Deuxième bloc exclu en Suisse

Alors que certaines régions de France et d'Espagne imposent de nouvelles restrictions coronaires, les autorités suisses affirment que de telles mesures drastiques ne sont pas prévues pour le moment. Bien que le nombre de cas ait augmenté dans certains cantons, “à l'heure actuelle, la situation en Suisse est calme, en ce qui concerne l'hôpital et la [...]
Alors que certaines régions de France et d'Espagne imposent de nouvelles restrictions coronaires, les autorités suisses affirment que de telles mesures drastiques ne sont pas prévues pour le moment.
Bien que le nombre de cas ait augmenté dans certains cantons, “à l'heure actuelle, la situation en Suisse est calme, en ce qui concerne l'hôpital et la mort”, a déclaré le conseiller national Jörg Mäder pour les médias suisses, enregistre albinfo.ch.
Selon Mäder, le pays pourra mieux répondre qu'il n'a réagi en mars, <x0falal à de nouvelles connaissances sur le” Le virus.
Certaines premières mesures étaient excessives parce que nous ne savions pas où le virus était transmis. Les hôpitaux sont également plus préparés aujourd'hui. Donc nous n'allons pas vers un second isolement, dit-il.

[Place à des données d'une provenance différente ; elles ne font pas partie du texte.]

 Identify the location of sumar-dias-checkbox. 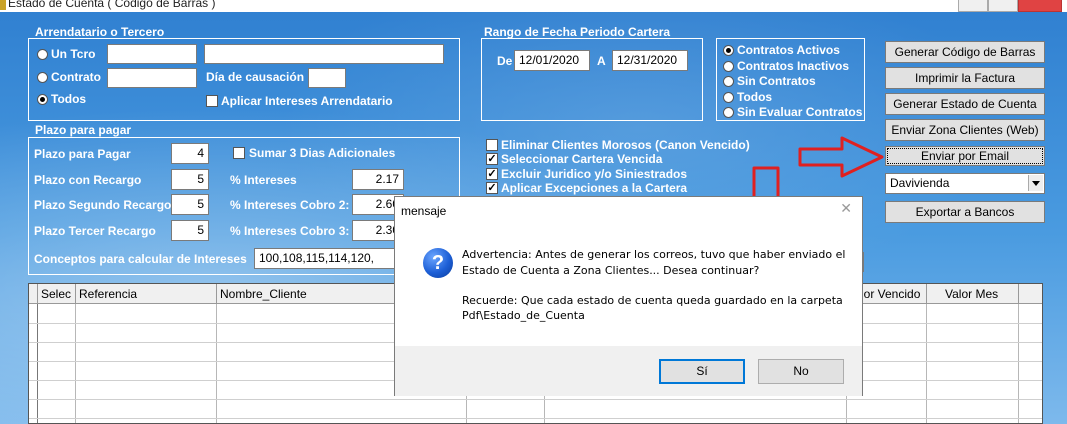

L'épidémiologiste Marcel Tanner, qui est membre de la Task Force Individual-19, a noté que la stratégie suisse d'essai et de suivi a été couronnée de succès.
“Nous pouvons parler d'une seconde vague quand il n'est plus possible de déterminer où les transmissions ont eu lieu et nous ne pouvons plus agir objectivement”, dit-il, en avant albinfo.ch.ch.
Tanner a également déclaré que si les mesures les plus strictes deviennent nécessaires, les opportunités <x0 douces et progressives sont possibles, pas comme ce printemps, quand les élus devraient réagir d'urgence à”.
Par exemple, des mesures de limitation dans une région seraient possibles pour contrôler le développement de la pandémie au niveau local.
Et tous les magasins ne devraient pas nécessairement être fermés. Nous pouvons, par exemple, limiter les mesures pour les personnes appartenant à un groupe à risque “, a-t-il dit.
Il a ajouté qu'un autre “impasse devrait être évité à tout prix. Ce serait catastrophique sur le plan économique et social”.
Un autre expert, le microbiologiste Martin Ackermann, a déclaré qu'une deuxième vague et une fermeture subséquente pourraient être évitées grâce à “une stratégie basée sur les règles d'hygiène et de distance sociale, comme les masques, ainsi que des tests et des suivis des personnes en contact avec les porteurs du virus”.
Uel Maurer, ancien président suisse et maintenant chef du département fédéral des finances, a déclaré que la Suisse “ne pouvait pas se permettre une autre impasse”, exhortant tous les résidents à respecter la réglementation actuelle et les mesures de prévention.